Bence bir çekim var yaşadığımız olaylarla ilgili bunu etkileyenlerseen başta çocukluk, arzularımız, ihtiyaçlarımızı karşılamak için attığımız adımlar, bulunduğumuz ortamlar, karşılaştığımız insanlara ve olaylara yüklediğimiz anlamlar hepsi bu çekimi destekleyen süreçler. Bazen yaşadığımız deneyimlerden elde ettiğimiz veriler olumsuzsa bizi “ben bunu istemedim neden böyle oldu” sorgulamasına götürüyor.Oysa olumlu deneyimler kadar olumsuz deneyimler de bizi biz yapan şeyler.Şimdi kabule geçelim ve birazda gerçeklerle yüzleşelim her deneyim özeldir ve kişisel bağlamdadır, kimileri için kaderci bir yaklaşım ki ben böyleyim sanırım fakat size uymayan olumsuz koşulları değiştirmekten ve çabasızlıktan bahsetmiyorum. Daha spesifik gerçeklerimizden bahsediyorum doğduğumuz evi seçemememiz, ebeveynlerimizi seçemememiz, yetiştirilme tarzımız, o dönemde karşılanan ve karşılanmayan ihtiyaçlarımız, ne yazık ki yeterince büyümeden müdahale edemiyoruz bunlara ve yaşamımıza çektiklerimizi etkiliyorlar. Diğer mevzu içten içe bazı şeylerin çok da güzel olmayacağını kendimize o kadar söylüyoruz ki o şeyi kötüleştirmek için mutlaka bir sebep buluyoruz. Arayan bulur unutmayın. Belki çok daiçimize sinmediği için bir şeyler bizi dürtüyordur kim bilir.
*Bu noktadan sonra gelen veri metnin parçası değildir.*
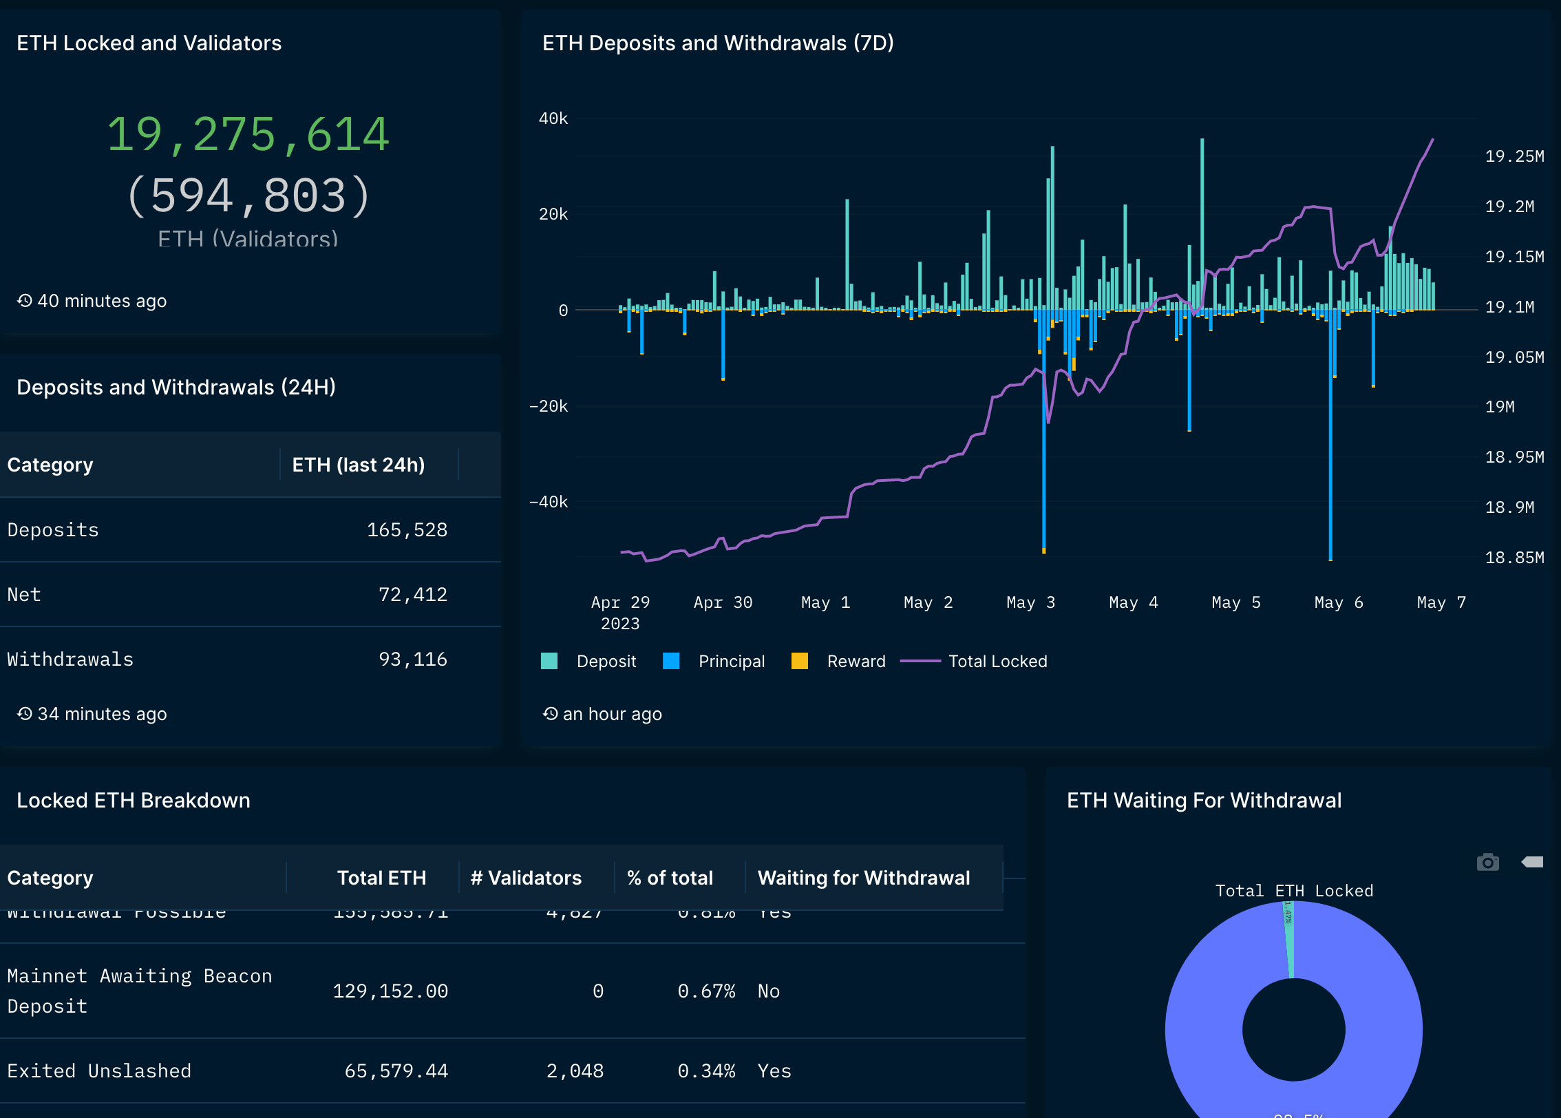The height and width of the screenshot is (1118, 1561).
Task: Sort breakdown table by 'Total ETH' header
Action: [381, 878]
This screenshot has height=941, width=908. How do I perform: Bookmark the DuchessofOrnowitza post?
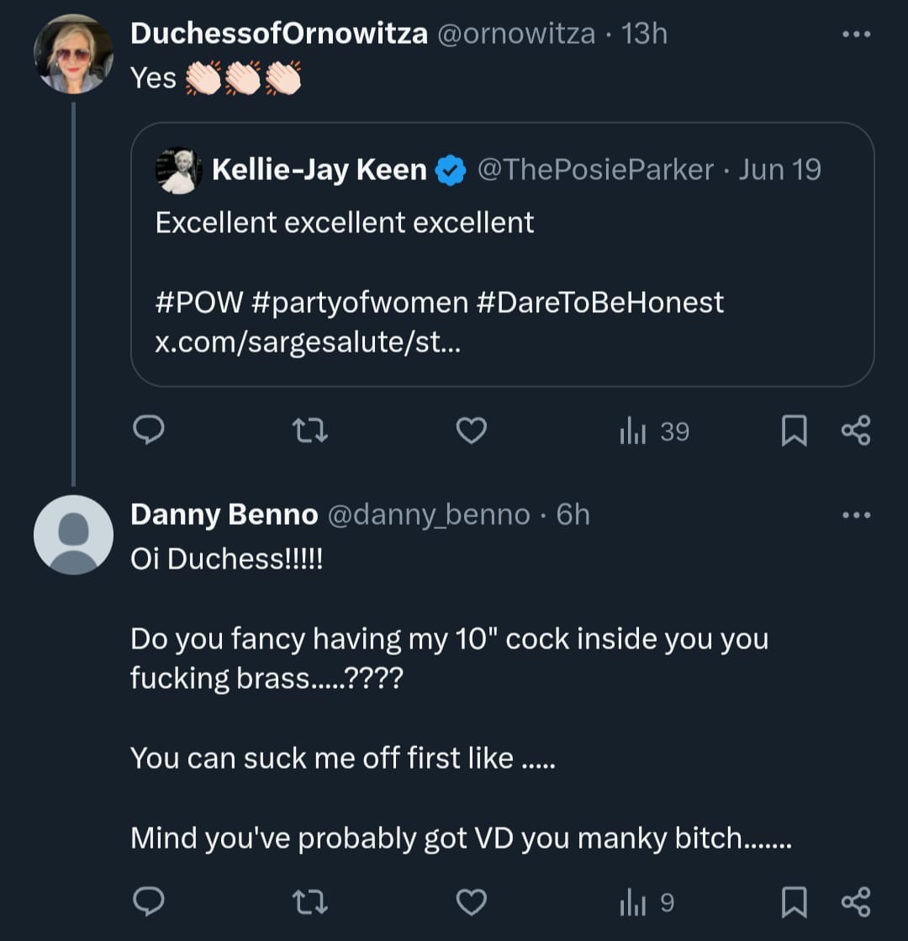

Sonuncusu en kıymetlisi birazcık farkındalık sahibiyseniz hayata, karşı ahkâm kesmeyi bırakmış yola odaklanmaya çalışıyor arada zihninizin oyunlarına kapılan bir yolcuysanız, olumsuz şeyleri de öğrenme yolculuğunuzun kıymetli bir parçası sayıyorsanız, ben böyleyim biraz.Kabule geldiğinizde her ne olursa olsun tatlı bir yerde buluyorsunuz kendinizi, hepsi deneyim hepsi bana dair, bazı öğrenmeler kolay ve keyifli olacak, bazıları zor ve çetrefilli sonucuna ulaşıyorsunuz.Kim ne derse desin yaşadıklarımı ne sadeceben çekiyorum ne de kapılıyorum.Ben payıma düşeni yaşıyorum, sizler de öyle… Şimdi deneyimlerimize bir de böyle bakalım, sevgiler.